* [Tarefas]:
a: Segundo o texto sobre o inconsciente, qual filosofia foi precursora da crise secular do Ocidente e do homem moderno?
b: Explique, com base no texto sobre o inconsciente, por que o homem contemporâneo deixa de ser senhor de si.

* [Texto de origem]:
________________________________________
Entenda o significado do inconsciente e seu lugar entre civilização e barbárie, a partir das perspectivas da Psicanálise e da Filosofia. Neste artigo o autor Marco Bonatti tenta responder a duas perguntas de partida: Se nós somos nosso inconsciente, que forma a totalidade da nossa vida psíquica, influenciando as instâncias do ego (autoconsciência) e superego (proibições e ideais padrão), como podemos ter a autodeterminação? Se o sujeito é um escravo plasmado pelo inconsciente, a liberdade de escolha é uma ilusão filológica?
Civilização e barbárie
No final de 1800 início de 1900 a crise do homem moderno caracterizado pela presunção do cogito e da razão, dono das suas vontades e decisões, senhor das suas escolhas e responsável pelo seu destino, cede o lugar ao homem contemporâneo, um sujeito cindido e dividido, não mais senhor de si, aprisionado entre desejos, pulsões inconscientes e imposições morais, sociais e ideais.
Nietzsche, o profeta da crise do homem e civilização e barbárie
Sem dúvida a filosofia de Friedrich Nietzsche (1844-1900) foi precursora da crise secular do Ocidente e do homem moderno, aquela que mais influenciou a reflexão psicanalítica que em seguida levou Sigmund Freud (1856-1939) à descoberta e a sistematização do inconsciente.
________________________________________
[Registros armazenados]
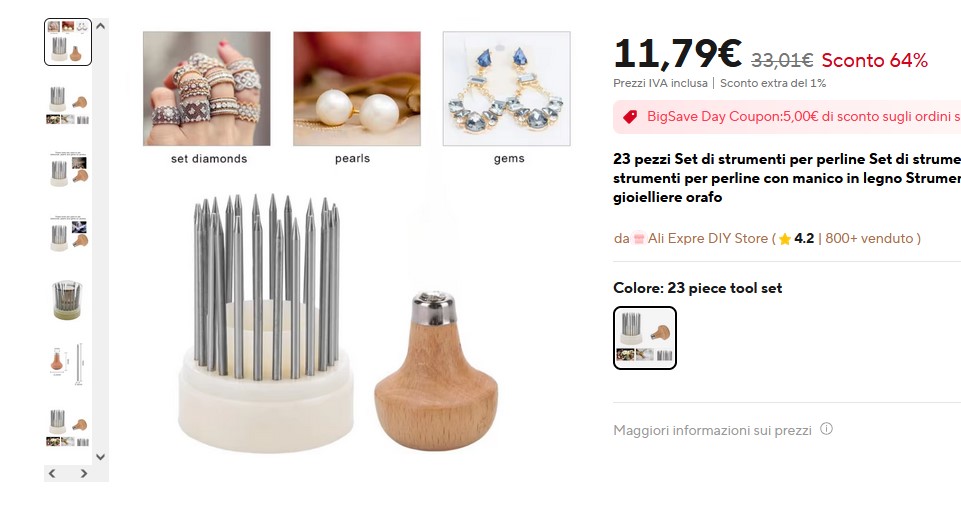
Task: Open the Ali Expre DIY Store link
Action: 708,238
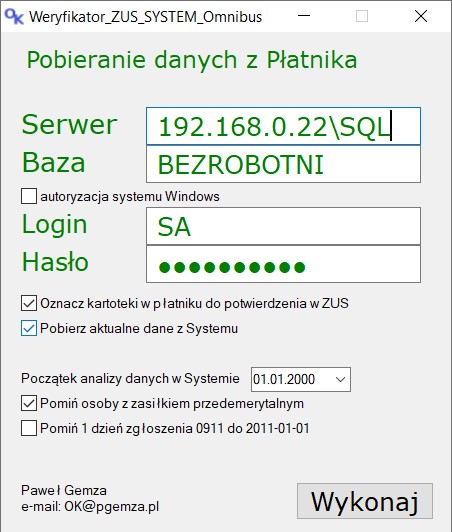Click the 01.01.2000 date value
This screenshot has width=452, height=532.
pyautogui.click(x=284, y=379)
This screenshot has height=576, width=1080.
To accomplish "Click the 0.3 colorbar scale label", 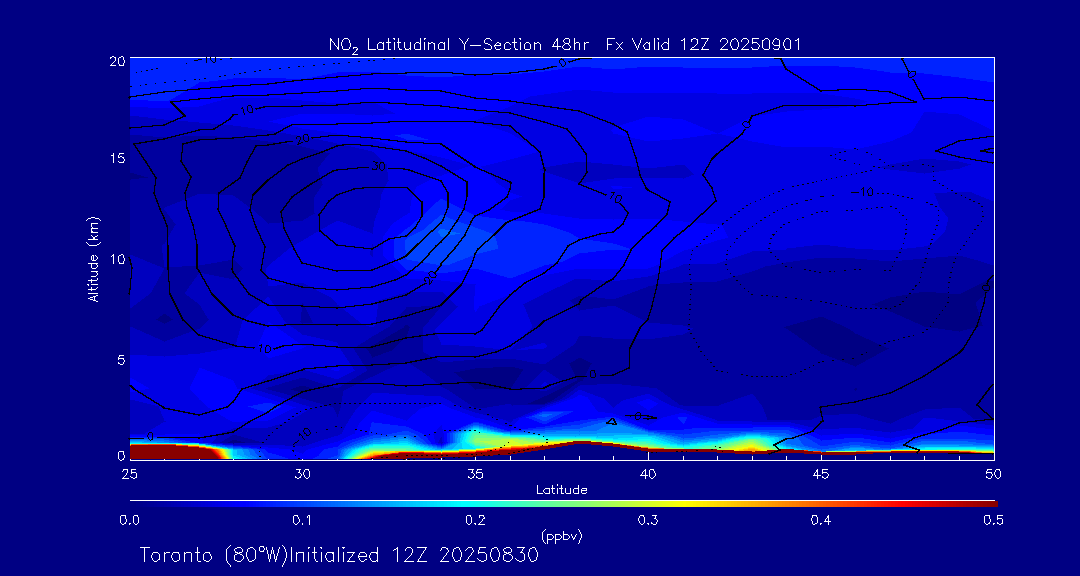I will [648, 520].
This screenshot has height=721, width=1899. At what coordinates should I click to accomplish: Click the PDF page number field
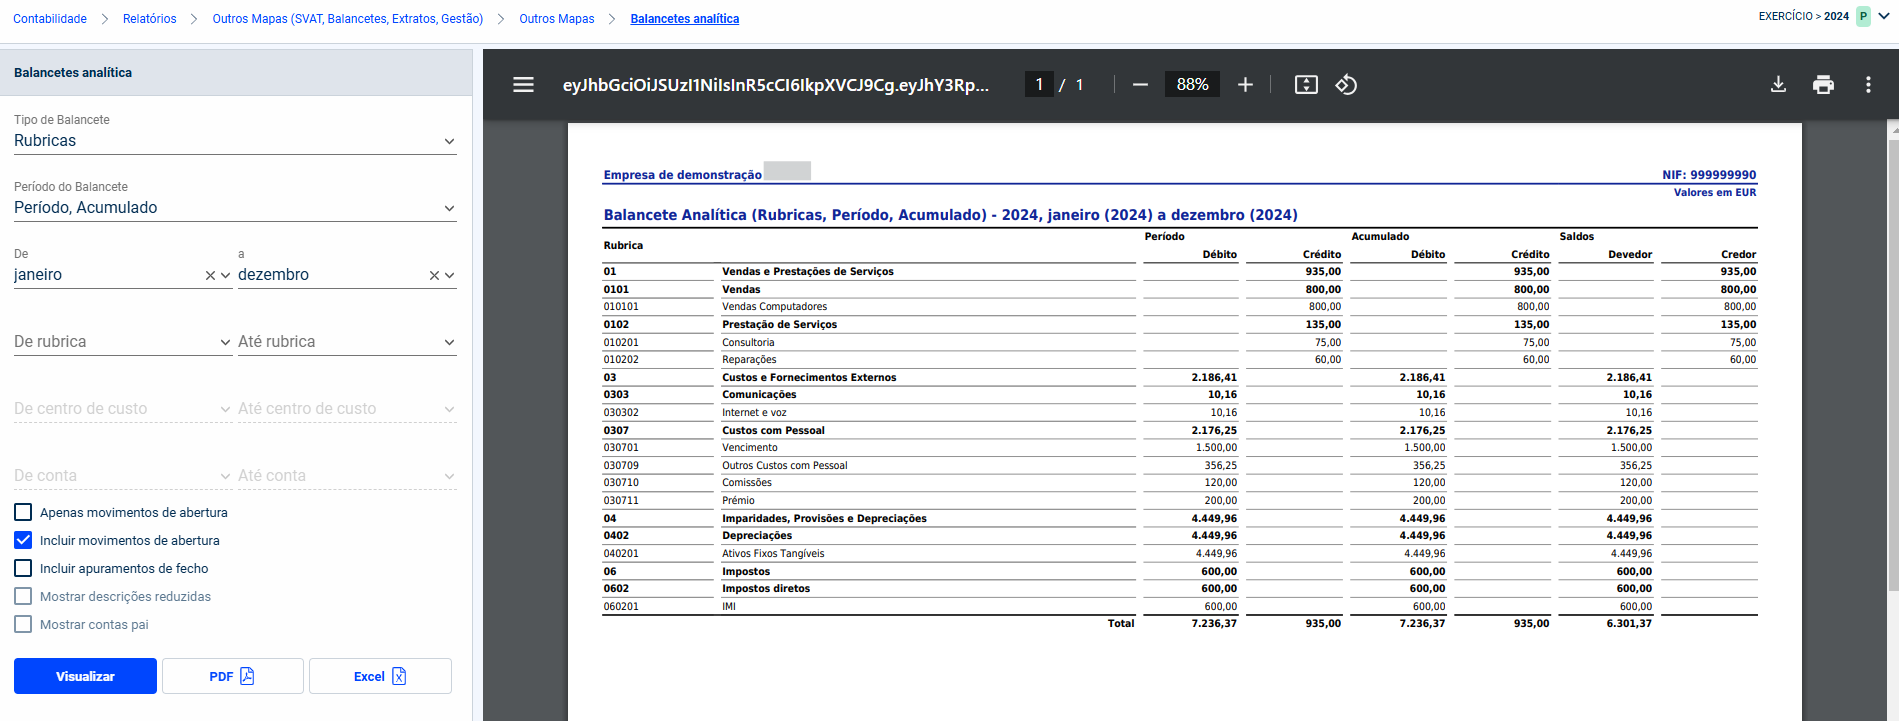click(x=1039, y=85)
________________________________________
* [Lista de respostas]:
a: A filosofia de Friedrich Nietzsche (1844-1900).

b: O homem contemporâneo deixa de ser senhor de si porque é um sujeito cindido e dividido. Ele está aprisionado entre desejos, pulsões inconscientes e imposições morais, sociais e ideais.